• Source extract
☆ ☆ ☆ ☆ ☆

[BUG] etnaviv: broken timeouts

Mon Nov 6 17:05:10 UTC 2017

On Mon, Nov 6, 2017 at 5:18 PM, Russell King - ARM Linux
<linux at armlinux.org.uk> wrote:
> On Mon, Nov 06, 2017 at 04:42:56PM +0100, Arnd Bergmann wrote:
>>
>> > Note that the man page for clock_gettime() doesn't define what
>> > happens to CLOCK_MONOTONIC when it gets to the wrap point.  Neither
>> > does the open group spec issue 7.
>>
>> I'm pretty sure it's not really concerned an issue in practice:
>> CLOCK_REALTIME is guaranteed to wrap before CLOCK_MONOTONIC,
>> and we already rely on that not wrapping.
>
> I don't think you understood my point there properly.
>
> The starting point of CLOCK_MONOTONIC is undefined, so we can't really
> say "it'll always be zero or positive".
>
> With the userspace snippet I gave, if CLOCK_MONOTONIC returns a negative
> tv_sec (eg, because it starts off as a negative number), the
> drm_etnaviv_timespec gets a large 32-bit positive tv_sec which will be
> way in the future, far longer than is expected, even for a short timeout.

☆ ☆ ☆ ☆ ☆

• Instructions
A. Using the etnaviv timeouts thread, answer these:
(i) Which two documents are said not to define what happens to CLOCK_MONOTONIC at the wrap point?
(ii) Which clock is described as guaranteed to wrap before CLOCK_MONOTONIC?
(iii) If CLOCK_MONOTONIC returns a negative tv_sec, what does drm_etnaviv_timespec get?
B. What are all the distinct code identifiers in the etnaviv timeouts thread that contain an underscore?
C. Carry the etnaviv timeouts thread on past its final sentence.

• Source excerpt
☆ ☆ ☆ ☆ ☆

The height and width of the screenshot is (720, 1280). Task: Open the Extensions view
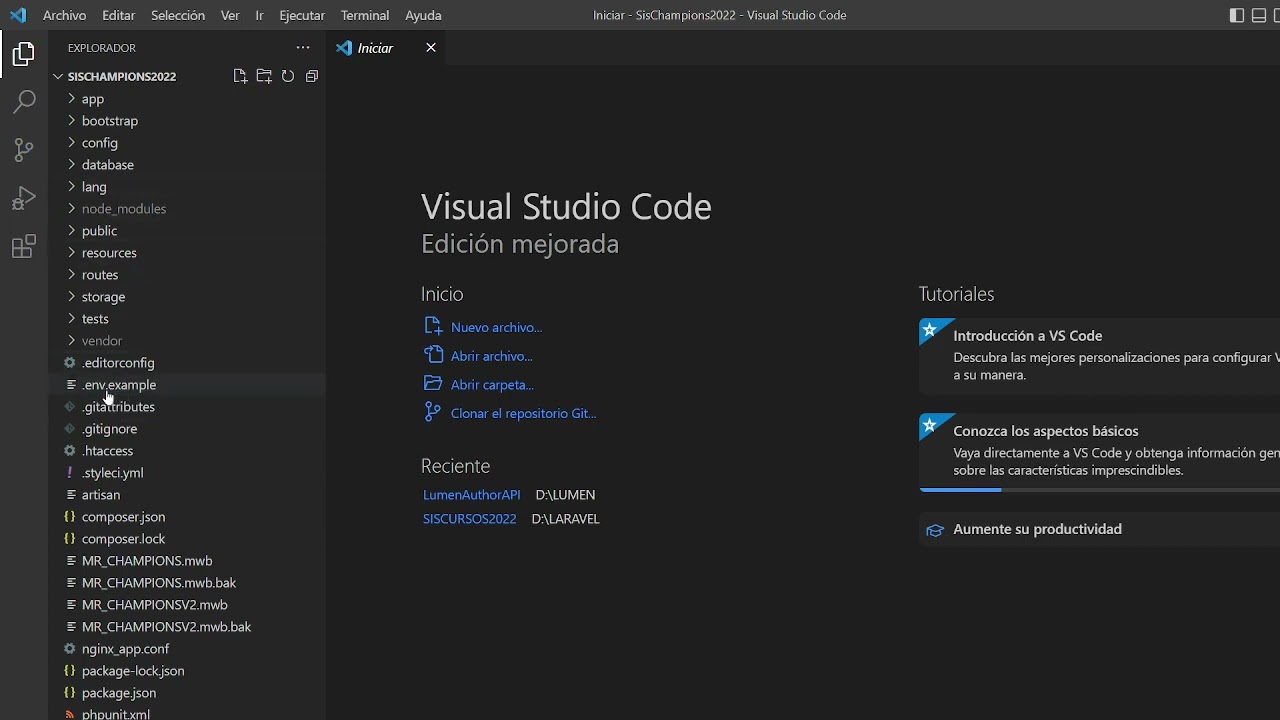click(x=24, y=247)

☆ ☆ ☆ ☆ ☆

• Exercise results
A.
(i) The man page for clock_gettime() and the open group spec issue 7.
(ii) CLOCK_REALTIME.
(iii) A large 32-bit positive tv_sec, which will be way in the future.

B. clock_gettime(), CLOCK_MONOTONIC, CLOCK_REALTIME, tv_sec, drm_etnaviv_timespec

C.
I guess I have to reverse my logic above to accommodate for this: we
can't allow any of the clocks to wrap around in practice, because that
would break all kinds of code in unexpected ways. By making
CLOCK_MONOTONIC start at the same value as CLOCK_TAI
or CLOCK_BOOTTIME or anything inbetween, we can be sure that it
doesn't wrap before CLOCK_REALTIME does, and we know when
that happens depending on the architecture specific time_t definition,
which in turn needs to be fixed before it wraps.

> This makes use of timespec64 end up with a timeout way into the future
> and timeouts are far longer (years) than they were intended (maybe
> milliseconds).
>
> So, what should a correct userspace snippet for this look like today
> given that we need to take a 32-bit signed timespec and calculate a
> timestamp for the expiry time and place it into a 64-bit unsigned
> timespec?

I would still argue that the code you posted is safe on Linux because
we won't arbitrarily change the time base for CLOCK_MONOTONIC
to anything that can wrap around in practice, based purely on
the idea that doing so would break not just etnaviv but all kinds of
other code.

In the code you have

foo(struct drm_etnaviv_timespec *ts, unsigned timeout)
{
         struct timespec now;

         clock_gettime(CLOCK_MONOTONIC, &now);

         ts->tv_sec = now.tv_sec + timeout / 1000;
         ts->tv_nsec = now.tv_nsec + (timeout % 1000) * 1000 * 1000;
         if (ts->tv_nsec > 1000 * 1000 * 1000) {
                 ts->tv_nsec -= 1000 * 1000 * 1000;
                 ts->tv_sec += 1;
         }
 }

we add at most 49 days worth of milliseconds, so that's good
based on my assumption above that CLOCK_MONOTONIC
can't overflow before 2038 (or 2085 if you assume it starts
at boot time).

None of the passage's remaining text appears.